(Extracted records)
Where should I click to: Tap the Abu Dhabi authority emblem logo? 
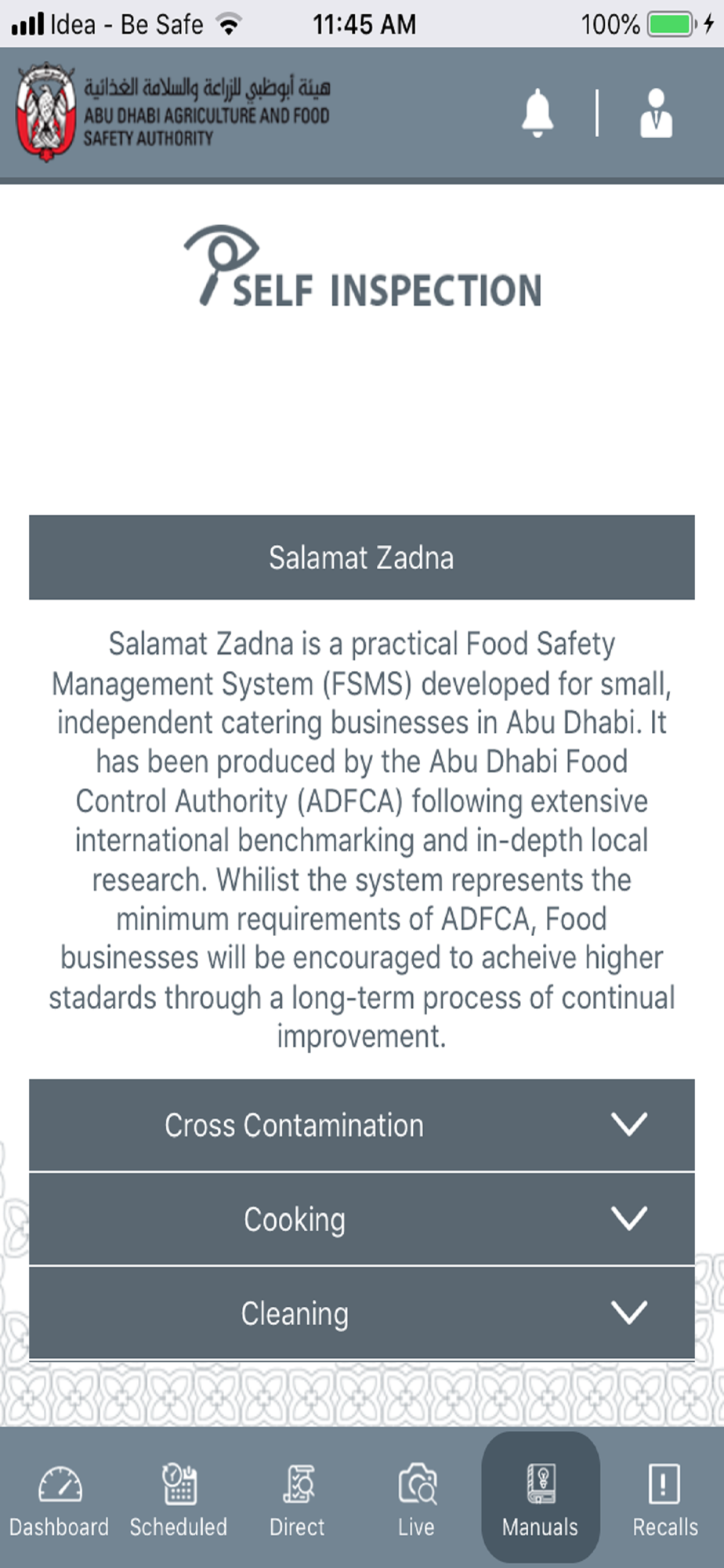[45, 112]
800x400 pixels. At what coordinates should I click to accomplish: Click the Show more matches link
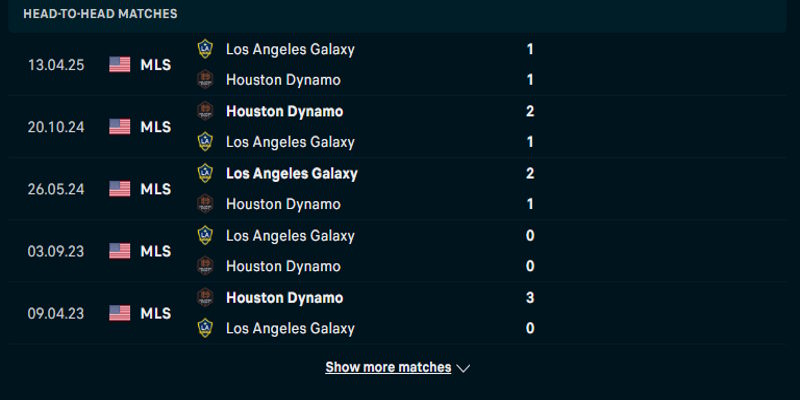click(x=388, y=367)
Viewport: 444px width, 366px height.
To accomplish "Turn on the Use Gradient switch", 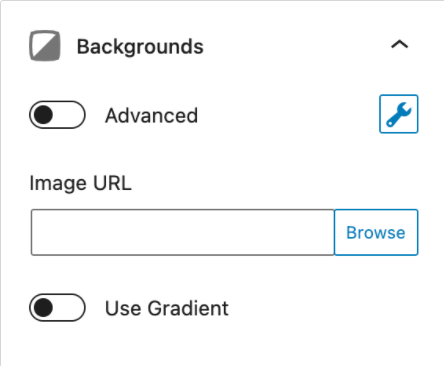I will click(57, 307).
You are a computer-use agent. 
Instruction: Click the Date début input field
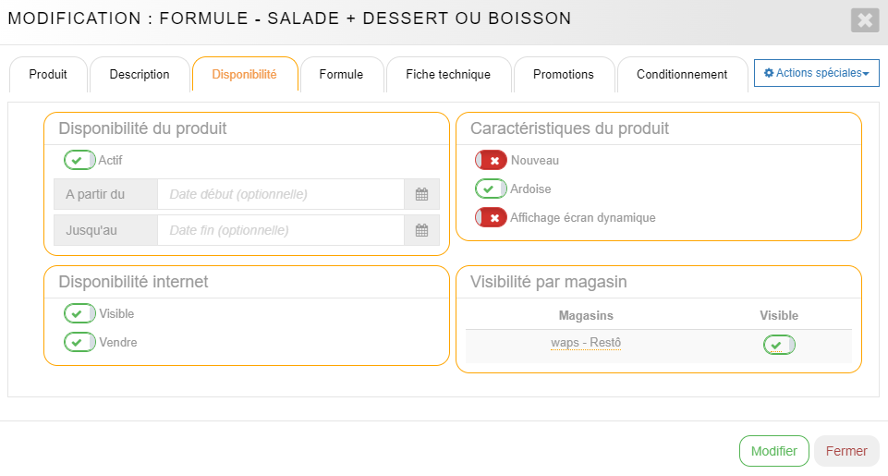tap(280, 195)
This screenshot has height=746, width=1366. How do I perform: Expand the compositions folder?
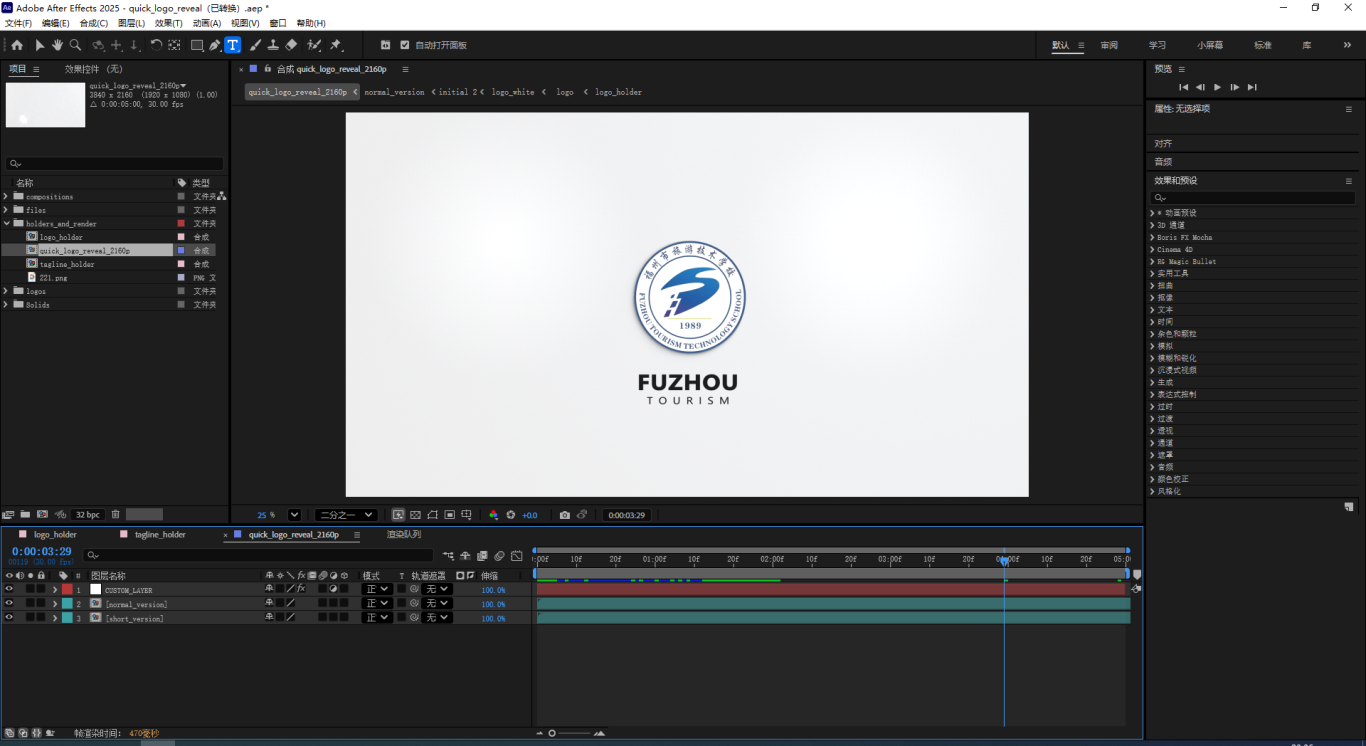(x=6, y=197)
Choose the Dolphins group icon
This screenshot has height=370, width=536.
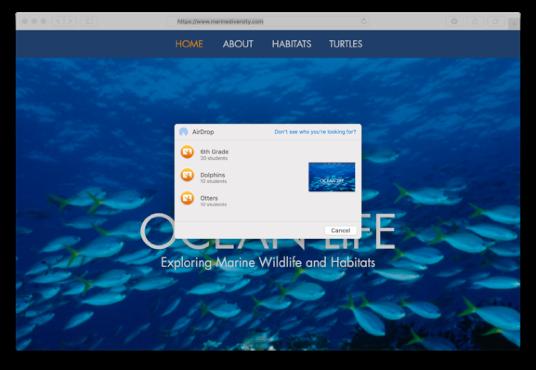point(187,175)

• [EXERCISE BRIEF] With the pictures omitted, set down each line exactly, starting at the first line of the records above and ending with the line that contains "Viewport: 444px width, 366px height.".

• [RESPONSE AREA]
Where should I click to: Tap the Abu Dhabi authority emblem logo? 
[45, 112]
800x400 pixels. At what coordinates should I click to accomplish: Click the Show more matches link
click(x=388, y=367)
Viewport: 444px width, 366px height.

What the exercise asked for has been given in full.